Figure 2. Systematic discovery of BTN3A surface expression regulators.

(a) Genome-wide KO screen for surface expression of BTN3A. Top and bottom 25% based on BTN3A surface staining were sorted for downstream analysis. (b) Screen concordance with examples of hits concordant between the two screens. (c) All 18,010 genes ranked from negative to positive enrichment of Daudi-Cas9 KOs in BTN3A^low relative to BTN3A^high cells. Concordant and non-concordant hits highlighted (BTN3A screen FDR<0.01, co-culture screen FDR<0.05). Distribution of selected KEGG gene sets shown below. (d) Depletion of purine biosynthesis pathway KOs across both screens. Shading indicating log₂FC shown only for significant hits (FDR<0.05). (e) Surface BTN3A median fluorescence intensity (MFI) at 13 days post-transduction, normalized to BTN3A MFI in AAVS1 controls and log₂-transformed. Two distinct KOs per gene deletion, except BTN3A1 (one KO). Combined data from three separate experiments, each individually normalized. AAVS1 n=36, BTN3A1 n=9, all other deletions n=18. (f) Vγ9Vδ2 TCR tetramer staining fluorescence (MFI) at 13 days post-transduction. Data from one experiment.
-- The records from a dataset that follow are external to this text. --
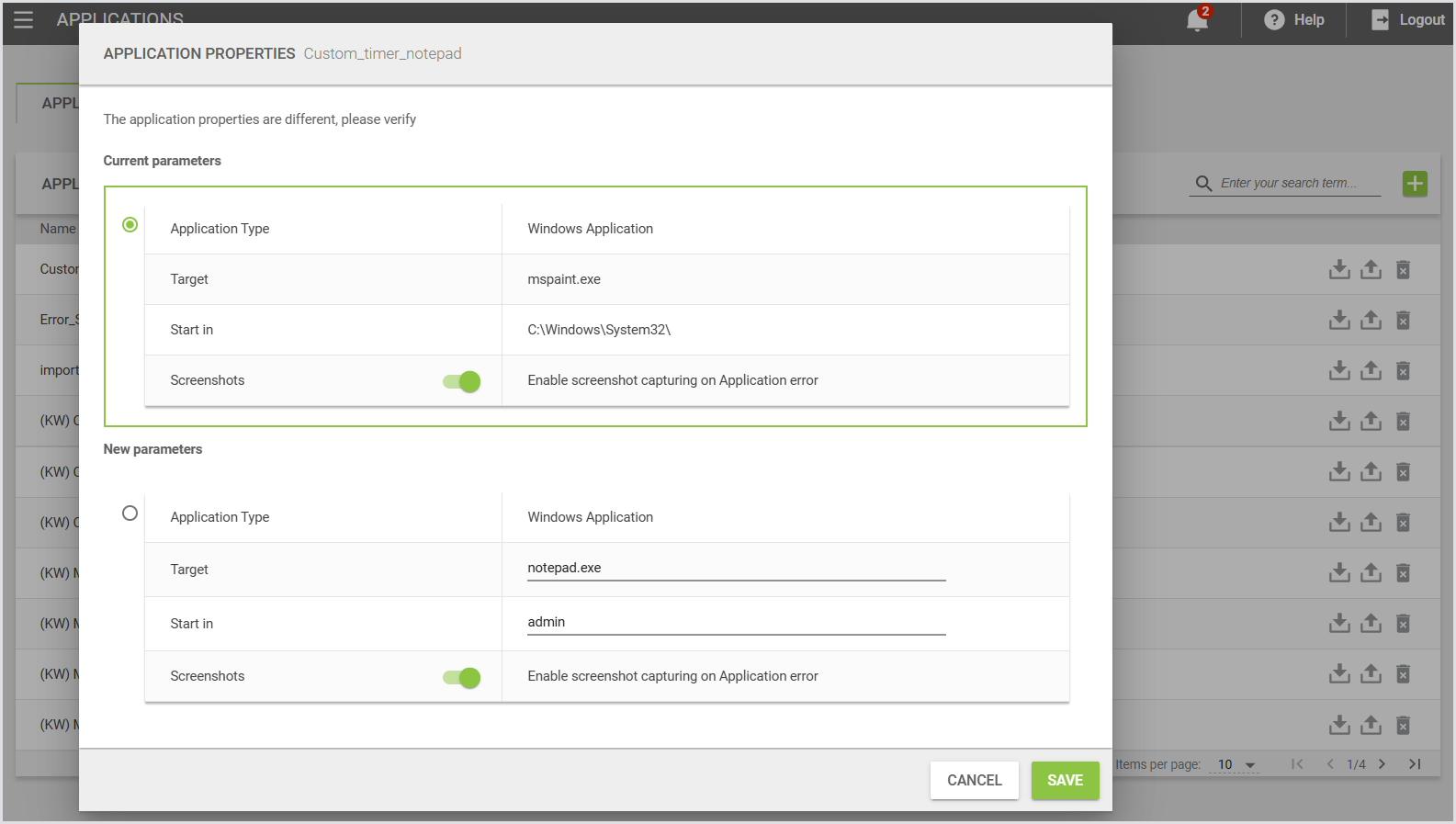Click the green add application button

[1415, 184]
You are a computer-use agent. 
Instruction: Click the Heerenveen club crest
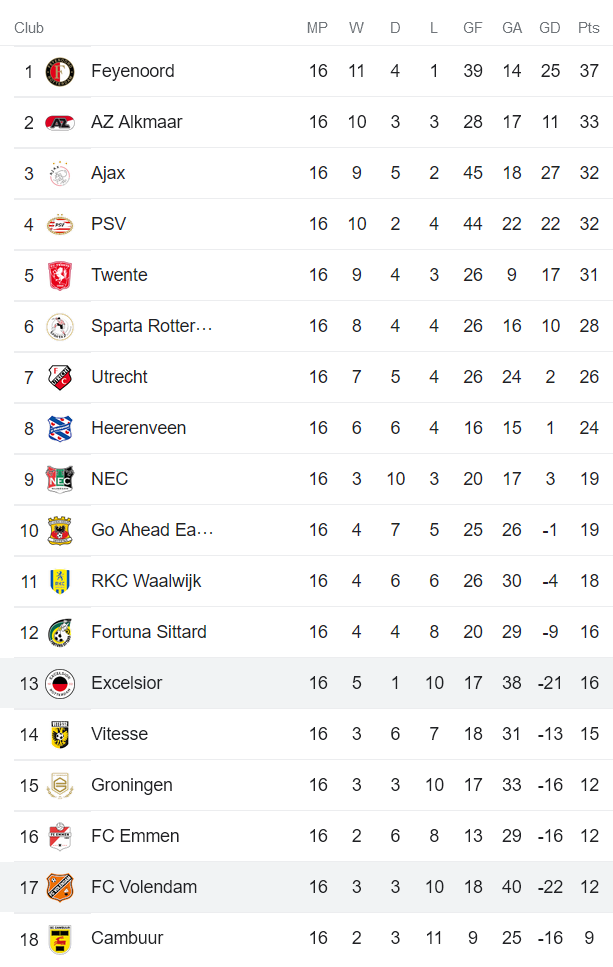point(60,429)
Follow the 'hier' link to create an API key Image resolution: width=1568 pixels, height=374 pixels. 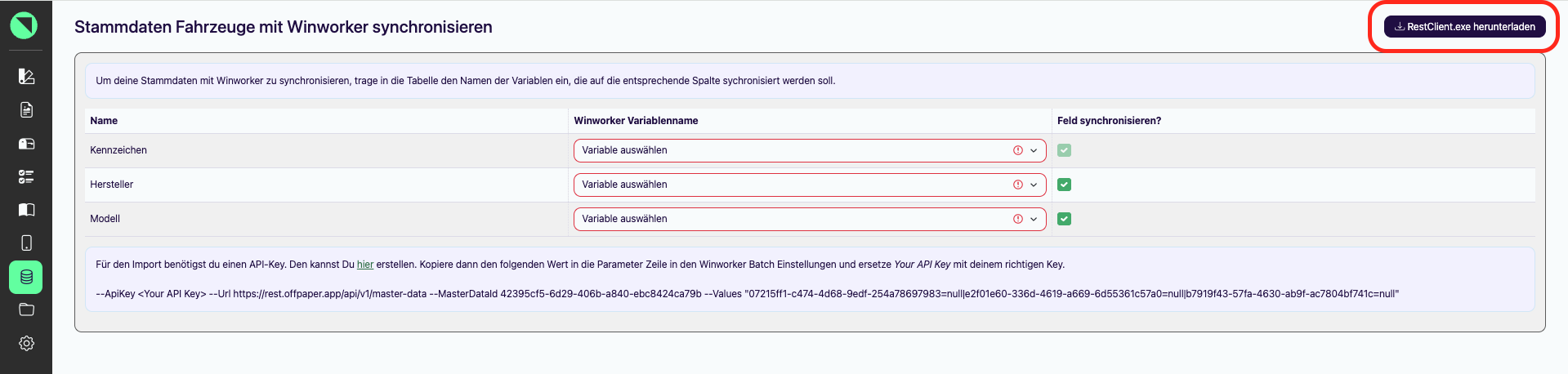365,265
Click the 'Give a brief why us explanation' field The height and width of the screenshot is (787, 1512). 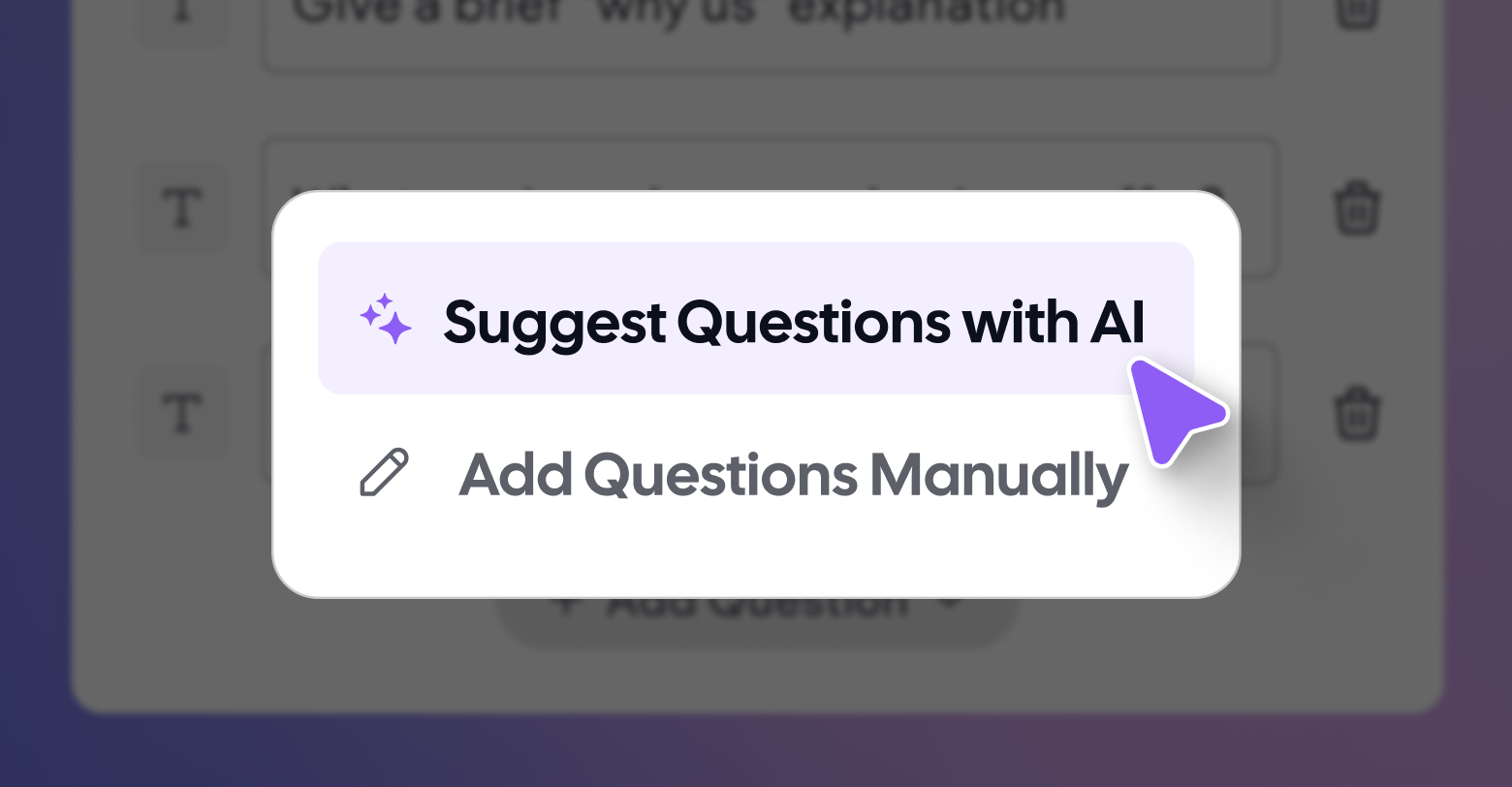click(766, 29)

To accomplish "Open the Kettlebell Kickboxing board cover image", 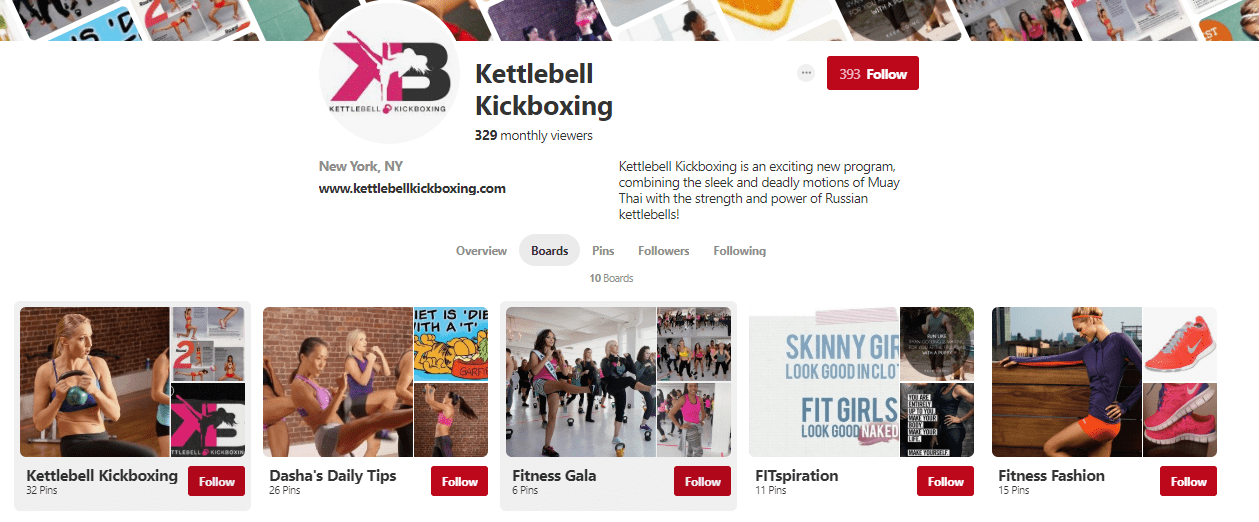I will (95, 382).
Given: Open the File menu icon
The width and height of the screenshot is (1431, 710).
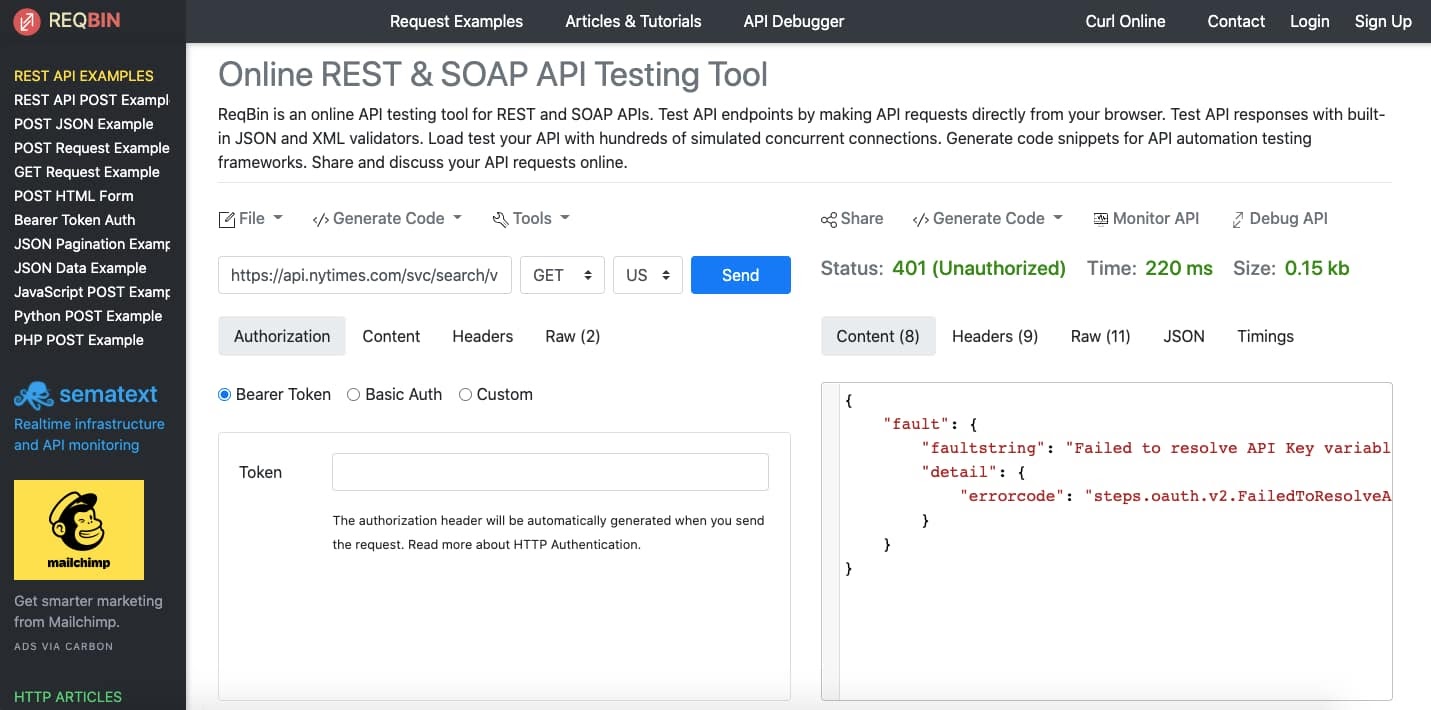Looking at the screenshot, I should (227, 218).
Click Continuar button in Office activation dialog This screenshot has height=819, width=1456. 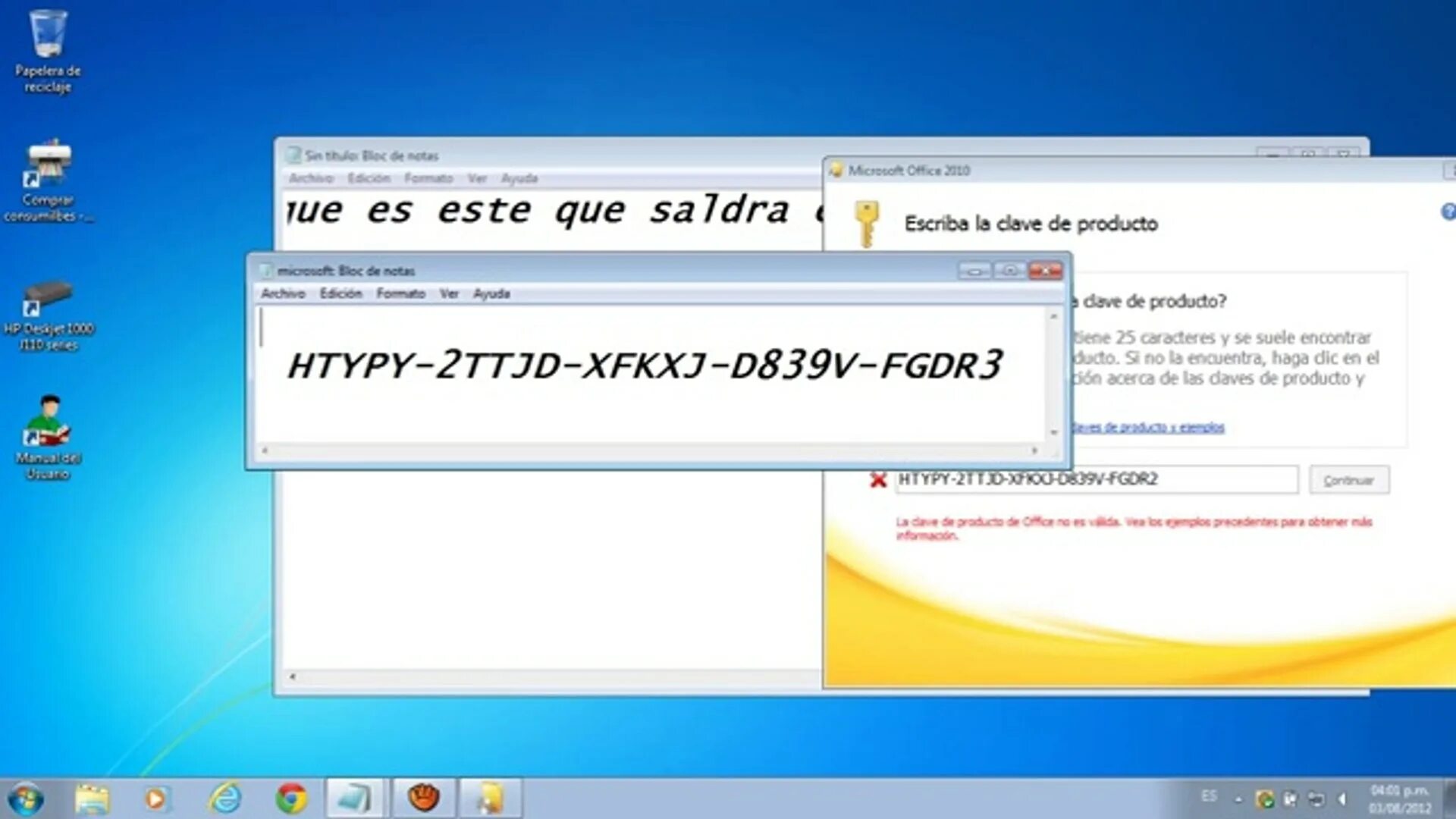click(1349, 480)
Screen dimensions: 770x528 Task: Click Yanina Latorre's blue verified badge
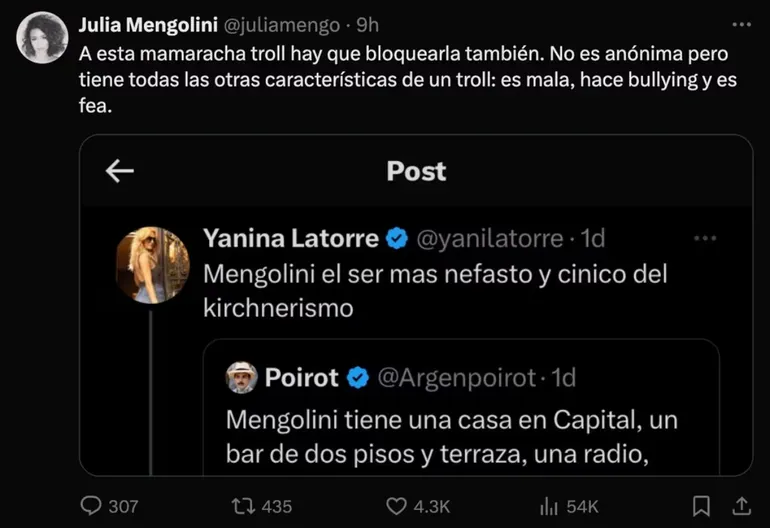tap(396, 239)
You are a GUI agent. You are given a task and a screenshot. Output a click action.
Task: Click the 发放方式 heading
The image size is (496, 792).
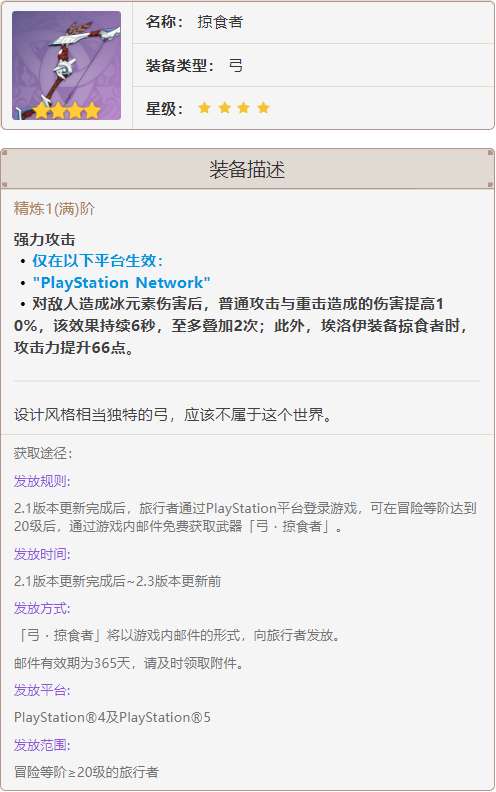[42, 608]
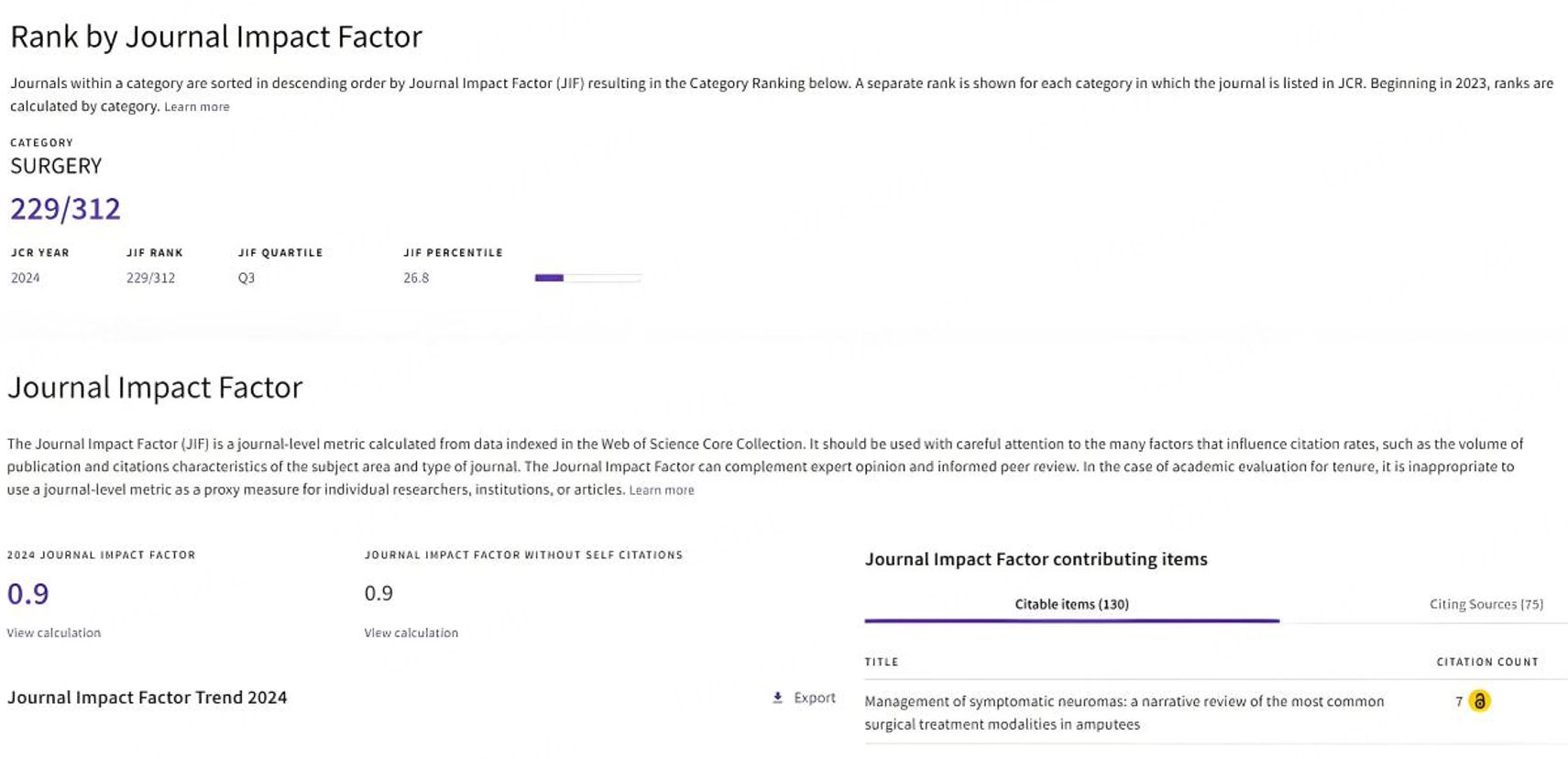The width and height of the screenshot is (1568, 759).
Task: Click the open access padlock icon
Action: point(1481,701)
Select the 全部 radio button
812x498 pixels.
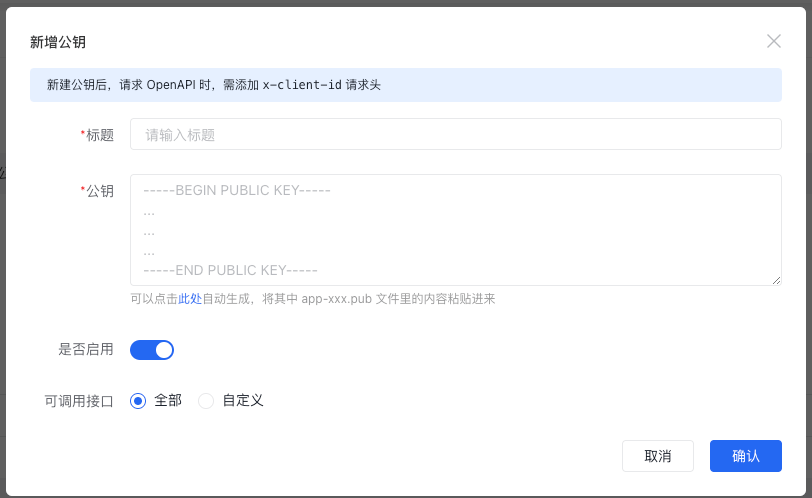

AAVS1 n=12, BTN3A1 n=3, all other deletions n=6. (g) qPCR data for BTN3A1 transcripts normalized to ACTB transcripts. n=5-6, AAVS1 n=12, data combined from two independent experiments. (h) CUT&RUN data for IRF1 binding and H3K4me3 chromatin modification at the butyrophilin locus. n=3 per condition. (e-g) One-way ANOVA with Dunnett’s multiple comparisons test. Mean ± SD. p<0.0001 (****), p<0.001 (***), p<0.01 (**), p<0.05 (*).